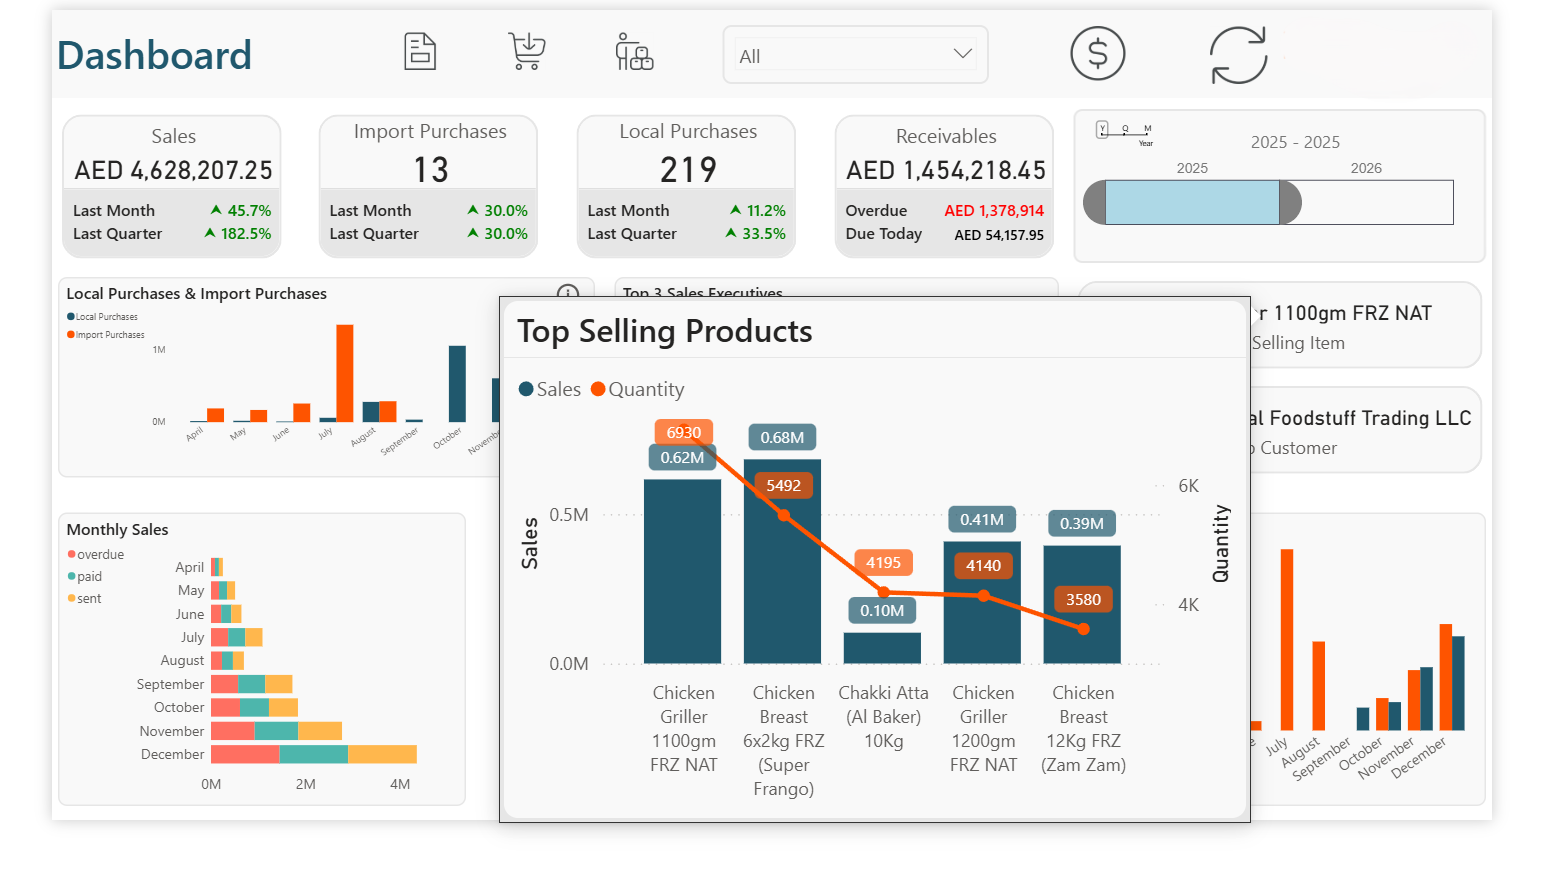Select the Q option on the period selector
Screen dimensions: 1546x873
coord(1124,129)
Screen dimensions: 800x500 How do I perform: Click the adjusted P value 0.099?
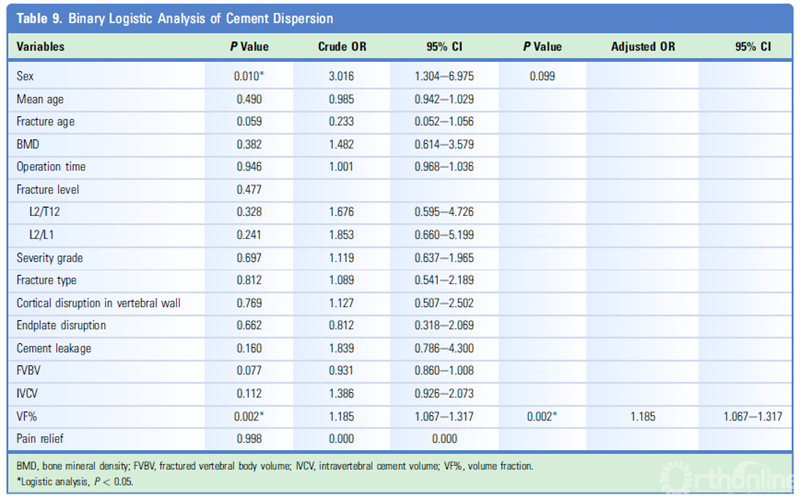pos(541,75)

(WORK TASK)
Your answer should consist solely of the lines from the line with "Screen dimensions: 800x500" to the final line of the listing, set down word for word, pictures omitted.

(RESULT OF THIS EXERCISE)
Screen dimensions: 800x500 How do I perform: Click the adjusted P value 0.099?
pos(541,75)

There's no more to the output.